Mark Porter used a racial slur against the 7-year-old boy Nov. 3, 2016, at their apartment complex and then zapped the child’s father with a stun cane when he intervened, and a jury convicted him in March of committing a federal hate crime with a dangerous weapon, reported KSTU-TV.
“I just said, ‘Get out of here you little stinking n*gger,'” Porter told FBI agents during his arrest, which was recorded on body camera video. “I said, ‘I got something for you,’ and I come out, and I held my Zap Cane out, right? And [the father] walked up against it, and it went against his chest.”
The 59-year-old Porter moved from Draper to Arizona since the incident but was extradited back to Utah to face charges.
Porter ranted against black people during his arrest in September, and he delivered another racist tirade during his sentencing.
“See, Hitler had the right idea, the wrong people,” Porter told FBI agents. “Should’ve gassed n*ggers.”
He asked the agent if he was a “white trash n*gger lover,” and says, “I don’t respect them — they’re not human.”
Porter told federal agents that he had notified apartment management about his racist views before his attack on the family.
“I don’t want nothing to do with them, and I even told them when I moved in, I said, ‘I don’t want to live next to any of them,’” Porter told authorities. “I told them at the complex.”
Porter was sentenced Thursday to nine months in prison, with credit for time he’s already served, which means he’s eligible for release June 15 — but that didn’t stop him from trying to justify his racism to U.S. District Judge Dee Benson.
“I just don’t like seeing them or being around them,” Porter said.
He described black people as pimps and drug dealers, and said they commit home invasion robberies.
“They are dangerous people,” Porter said, adding that they were “very violent.”
The president of the NAACP’s Salt Lake City branch called the sentence a “slap on the wrist,” and federal prosecutors were disappointed that Porter would be released so soon.
“It seems like he hasn’t heard a thing,” said Dave Backman, criminal chief of the U.S. Attorney’s Office. “It was painful to sit there through the sentencing, and to hear what he had to say.
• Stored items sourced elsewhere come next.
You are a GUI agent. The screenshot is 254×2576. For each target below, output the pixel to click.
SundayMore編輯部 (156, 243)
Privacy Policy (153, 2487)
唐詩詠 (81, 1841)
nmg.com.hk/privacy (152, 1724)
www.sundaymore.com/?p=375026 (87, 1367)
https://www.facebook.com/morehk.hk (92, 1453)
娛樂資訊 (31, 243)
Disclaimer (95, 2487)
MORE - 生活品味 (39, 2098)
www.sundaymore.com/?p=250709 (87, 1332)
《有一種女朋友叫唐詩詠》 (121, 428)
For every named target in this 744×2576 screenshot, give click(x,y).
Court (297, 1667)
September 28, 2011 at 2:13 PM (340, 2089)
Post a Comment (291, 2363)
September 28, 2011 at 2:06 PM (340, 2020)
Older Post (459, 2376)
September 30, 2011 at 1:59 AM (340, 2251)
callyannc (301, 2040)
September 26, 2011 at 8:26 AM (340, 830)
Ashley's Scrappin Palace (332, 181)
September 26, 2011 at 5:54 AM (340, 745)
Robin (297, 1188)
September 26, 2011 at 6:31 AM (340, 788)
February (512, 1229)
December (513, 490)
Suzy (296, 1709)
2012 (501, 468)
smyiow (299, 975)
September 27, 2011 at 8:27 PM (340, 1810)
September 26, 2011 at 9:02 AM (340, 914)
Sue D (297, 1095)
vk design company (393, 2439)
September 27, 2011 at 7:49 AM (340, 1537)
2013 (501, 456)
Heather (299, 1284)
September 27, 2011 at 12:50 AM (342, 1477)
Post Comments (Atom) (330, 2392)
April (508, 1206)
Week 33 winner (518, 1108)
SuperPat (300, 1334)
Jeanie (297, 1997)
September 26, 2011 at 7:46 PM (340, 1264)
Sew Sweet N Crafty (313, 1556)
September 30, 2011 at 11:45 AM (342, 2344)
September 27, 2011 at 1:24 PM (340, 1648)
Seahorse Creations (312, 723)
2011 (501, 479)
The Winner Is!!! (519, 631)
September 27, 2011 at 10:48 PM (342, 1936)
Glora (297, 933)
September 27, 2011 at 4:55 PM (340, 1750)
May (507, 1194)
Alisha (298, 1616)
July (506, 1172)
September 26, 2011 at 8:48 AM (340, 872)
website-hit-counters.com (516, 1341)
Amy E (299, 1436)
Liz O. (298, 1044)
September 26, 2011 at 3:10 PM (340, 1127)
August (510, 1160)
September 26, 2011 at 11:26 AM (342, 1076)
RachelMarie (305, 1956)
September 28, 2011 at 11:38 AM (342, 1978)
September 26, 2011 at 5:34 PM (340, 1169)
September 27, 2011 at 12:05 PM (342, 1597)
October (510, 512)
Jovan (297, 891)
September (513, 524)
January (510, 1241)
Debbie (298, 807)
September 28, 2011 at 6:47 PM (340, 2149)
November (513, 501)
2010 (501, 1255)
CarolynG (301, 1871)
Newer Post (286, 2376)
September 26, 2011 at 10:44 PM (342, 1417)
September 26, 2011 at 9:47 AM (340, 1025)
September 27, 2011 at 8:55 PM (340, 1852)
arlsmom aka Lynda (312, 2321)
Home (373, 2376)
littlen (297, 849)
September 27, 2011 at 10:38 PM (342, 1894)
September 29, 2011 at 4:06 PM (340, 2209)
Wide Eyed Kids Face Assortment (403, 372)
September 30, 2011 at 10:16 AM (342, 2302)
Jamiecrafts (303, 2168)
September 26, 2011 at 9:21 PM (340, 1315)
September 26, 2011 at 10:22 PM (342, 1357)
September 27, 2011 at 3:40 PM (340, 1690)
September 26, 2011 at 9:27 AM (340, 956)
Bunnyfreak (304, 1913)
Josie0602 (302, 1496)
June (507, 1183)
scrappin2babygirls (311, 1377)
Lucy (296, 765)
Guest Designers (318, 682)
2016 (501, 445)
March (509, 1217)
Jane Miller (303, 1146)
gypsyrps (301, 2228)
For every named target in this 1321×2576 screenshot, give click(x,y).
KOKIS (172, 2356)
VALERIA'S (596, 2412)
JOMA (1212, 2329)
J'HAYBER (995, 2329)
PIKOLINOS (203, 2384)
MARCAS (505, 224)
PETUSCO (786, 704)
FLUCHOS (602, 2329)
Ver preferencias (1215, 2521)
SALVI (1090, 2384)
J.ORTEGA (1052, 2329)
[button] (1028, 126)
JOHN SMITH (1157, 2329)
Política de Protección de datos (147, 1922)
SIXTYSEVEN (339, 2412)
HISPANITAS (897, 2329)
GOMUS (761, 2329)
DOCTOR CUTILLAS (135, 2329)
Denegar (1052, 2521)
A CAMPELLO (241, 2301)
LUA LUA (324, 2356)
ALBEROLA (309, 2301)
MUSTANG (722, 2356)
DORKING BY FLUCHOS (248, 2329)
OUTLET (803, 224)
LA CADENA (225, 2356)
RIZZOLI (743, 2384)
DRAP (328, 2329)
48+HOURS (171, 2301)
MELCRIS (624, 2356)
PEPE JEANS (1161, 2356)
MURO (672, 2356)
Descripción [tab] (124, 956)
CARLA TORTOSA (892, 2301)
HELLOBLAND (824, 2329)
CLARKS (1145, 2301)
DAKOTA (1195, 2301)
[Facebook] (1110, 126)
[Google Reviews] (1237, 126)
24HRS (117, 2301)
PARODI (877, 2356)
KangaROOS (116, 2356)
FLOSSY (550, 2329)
He is obviously racist, and we’re very concerned that he has not learned from this.”
Victim Mark Waldvogel, the boy’s father, agreed with prosecutors — who said the sentence would not likely change his long-held racist beliefs.
“My little family and I are extremely disappointed in the judge’s decision regarding the sentencing,” Waldvogel said in a statement. “It’s sad & disheartening. Mr. Porter is a violent and hateful individual who has deep rooted erroneous beliefs. We hope that no one else becomes a victim at the hands of Mr. Porter in the future.”